Due to high annotation costs making the best use of existing human-created training data is an important research direction. We, therefore, carried out a systematic evaluation of transferability of BERT-based neural ranking models across five English datasets. Previous studies focused primarily on zero-shot and few-shot transfer from a large dataset to a dataset with a small number of queries. In contrast, each of our collections has a substantial number of queries, which enables a full-shot evaluation mode and improves reliability of our results. Furthermore, since source datasets licences often prohibit commercial use, we compare transfer learning to training on pseudo-labels generated by a BM25 scorer. We find that training on pseudo-labels—possibly with subsequent fine-tuning using a modest number of annotated queries—can (sometimes) produce a competitive or better model compared to transfer learning. I am quite happy our study is accepted for presentation at SIGIR 2021.
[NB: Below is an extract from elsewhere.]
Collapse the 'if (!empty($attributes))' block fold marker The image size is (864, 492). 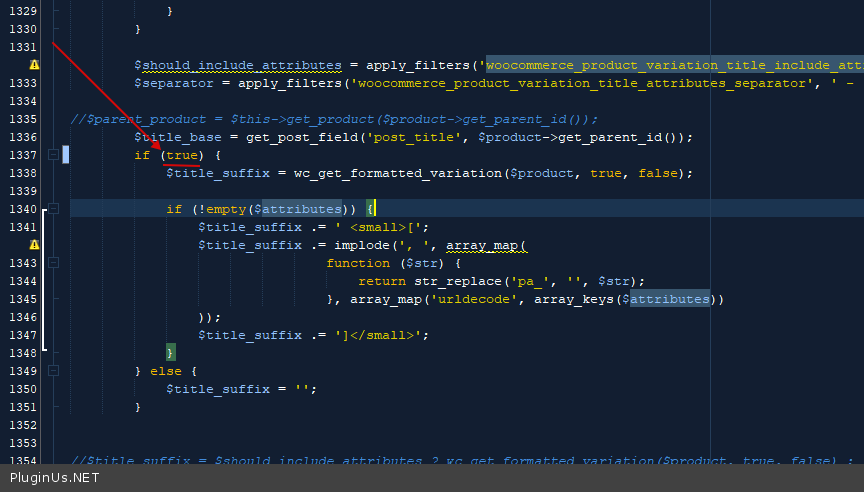point(53,209)
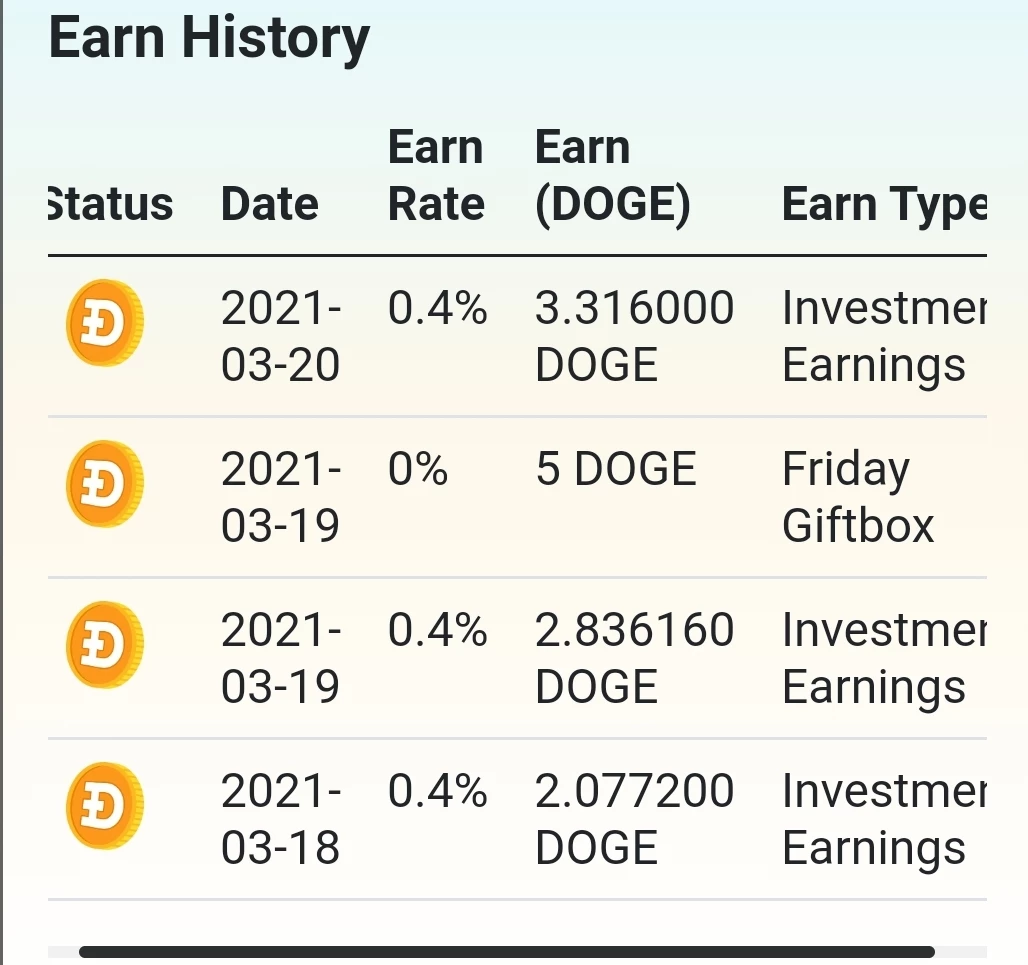Viewport: 1028px width, 965px height.
Task: Select the Earn Type column header
Action: (x=884, y=205)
We have tried to answer several research questions related to the usefulness of transfer learning and pseudo-labeling in the small and big data regime. It was quite interesting to verify the pseudo-labeling results of a now well-known paper Dehghani, Zamani, and friends "Neural ranking models with weak supervision," where they showed that training a student neural network using BM25 as a teacher model allows one to greatly outperform BM25. Dehghani et al. trained a pre-BERT neural model using an insane amount of computation. However, we thought a BERT-based model, which is already massively pre-trained, could be fine-tuned more effectively. And, indeed, on all the collections we were able to outperform BM25 in just a few hours. However, the gains were rather modest: 5-15%.
In that, we find that transfer-learning has a mixed success, which is not totally unsurprising due to a potential distribution shift: Pseudo-labeling, in contrast, uses only in-domain text data. Even though transfer learning and/or pseudo-labeling can be both effective, it is natural to try improving the model using a small number of available in-domain queries. However, this is not always possible due to a "A Little Bit Is Worse Than None" phenomenon, where training on small amounts of in-domain data degrades performance. Previously it was observed on Robust04, but we confirm it can happen elsewhere as well. Clearly, future work should focus on fixing this issue.
We also observe that beating BM25 sometimes requires quite a few queries. Some other groups obtained better results in training/fine-tuning a BERT-based model using a few queries from scratch (without using a transferred model). One reason why this might be the case is that our collections have rather shallow pools of judged queries (compared to TREC collections): MS MARCO has about one positive example per query and other collections have three-four. Possibly, few-shot training can be improved with a target corpus pre-training. We have found, though, that target corpus pre-training is only marginally useful in the full-data regime. Thus we have not used it in the few-data regime. In retrospect, this could have made a difference and we need to consider this option in the future, especially, IR-specific pre-training approaches such as PROP. Finally, it was also suggested to compare fine-tuning BERT with fine-tuning a sequence-to-sequence model as the latter may train more effectively in the small-data regime.